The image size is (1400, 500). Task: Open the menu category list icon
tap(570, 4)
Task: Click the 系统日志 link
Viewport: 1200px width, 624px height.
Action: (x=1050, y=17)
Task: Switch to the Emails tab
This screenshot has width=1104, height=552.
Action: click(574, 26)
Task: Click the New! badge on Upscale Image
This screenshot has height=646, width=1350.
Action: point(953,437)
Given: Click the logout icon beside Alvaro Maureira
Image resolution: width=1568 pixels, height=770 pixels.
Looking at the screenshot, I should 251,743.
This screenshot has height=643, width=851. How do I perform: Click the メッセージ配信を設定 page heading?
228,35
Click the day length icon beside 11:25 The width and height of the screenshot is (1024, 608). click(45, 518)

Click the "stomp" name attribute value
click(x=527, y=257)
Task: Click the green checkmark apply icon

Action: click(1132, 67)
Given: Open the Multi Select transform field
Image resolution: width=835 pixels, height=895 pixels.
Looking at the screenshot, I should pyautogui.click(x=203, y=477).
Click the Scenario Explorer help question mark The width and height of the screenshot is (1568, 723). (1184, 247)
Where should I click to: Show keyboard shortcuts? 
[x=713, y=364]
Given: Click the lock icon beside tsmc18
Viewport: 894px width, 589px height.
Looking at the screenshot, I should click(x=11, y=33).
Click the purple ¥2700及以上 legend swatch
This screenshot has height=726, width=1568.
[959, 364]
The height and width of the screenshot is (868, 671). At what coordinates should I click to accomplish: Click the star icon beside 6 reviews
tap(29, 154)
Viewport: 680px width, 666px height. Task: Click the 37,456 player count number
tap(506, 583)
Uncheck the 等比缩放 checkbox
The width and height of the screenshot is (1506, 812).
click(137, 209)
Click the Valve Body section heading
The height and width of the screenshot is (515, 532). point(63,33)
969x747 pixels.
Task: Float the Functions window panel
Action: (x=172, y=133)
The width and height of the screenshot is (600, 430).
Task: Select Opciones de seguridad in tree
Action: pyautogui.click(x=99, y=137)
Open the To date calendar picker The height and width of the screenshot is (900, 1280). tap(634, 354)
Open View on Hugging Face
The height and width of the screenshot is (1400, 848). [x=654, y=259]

───

About this task: Print out all the entries above exactly.

Answer to this problem:
The image size is (1400, 500). Task: Open the menu category list icon
tap(570, 4)
Task: Click the 系统日志 link
Viewport: 1200px width, 624px height.
Action: (x=1050, y=17)
Task: Switch to the Emails tab
This screenshot has width=1104, height=552.
Action: click(574, 26)
Task: Click the New! badge on Upscale Image
This screenshot has height=646, width=1350.
Action: point(953,437)
Given: Click the logout icon beside Alvaro Maureira
Image resolution: width=1568 pixels, height=770 pixels.
Looking at the screenshot, I should 251,743.
This screenshot has height=643, width=851. How do I perform: Click the メッセージ配信を設定 page heading?
228,35
Click the day length icon beside 11:25 The width and height of the screenshot is (1024, 608). click(45, 518)

Click the "stomp" name attribute value
click(x=527, y=257)
Task: Click the green checkmark apply icon

Action: click(1132, 67)
Given: Open the Multi Select transform field
Image resolution: width=835 pixels, height=895 pixels.
Looking at the screenshot, I should pyautogui.click(x=203, y=477).
Click the Scenario Explorer help question mark The width and height of the screenshot is (1568, 723). (1184, 247)
Where should I click to: Show keyboard shortcuts? 
[x=713, y=364]
Given: Click the lock icon beside tsmc18
Viewport: 894px width, 589px height.
Looking at the screenshot, I should click(x=11, y=33).
Click the purple ¥2700及以上 legend swatch
This screenshot has height=726, width=1568.
[959, 364]
The height and width of the screenshot is (868, 671). At what coordinates should I click to accomplish: Click the star icon beside 6 reviews
tap(29, 154)
Viewport: 680px width, 666px height. Task: Click the 37,456 player count number
tap(506, 583)
Uncheck the 等比缩放 checkbox
The width and height of the screenshot is (1506, 812).
click(137, 209)
Click the Valve Body section heading
The height and width of the screenshot is (515, 532). point(63,33)
969x747 pixels.
Task: Float the Functions window panel
Action: (x=172, y=133)
The width and height of the screenshot is (600, 430).
Task: Select Opciones de seguridad in tree
Action: pyautogui.click(x=99, y=137)
Open the To date calendar picker The height and width of the screenshot is (900, 1280). tap(634, 354)
Open View on Hugging Face
The height and width of the screenshot is (1400, 848). [x=654, y=259]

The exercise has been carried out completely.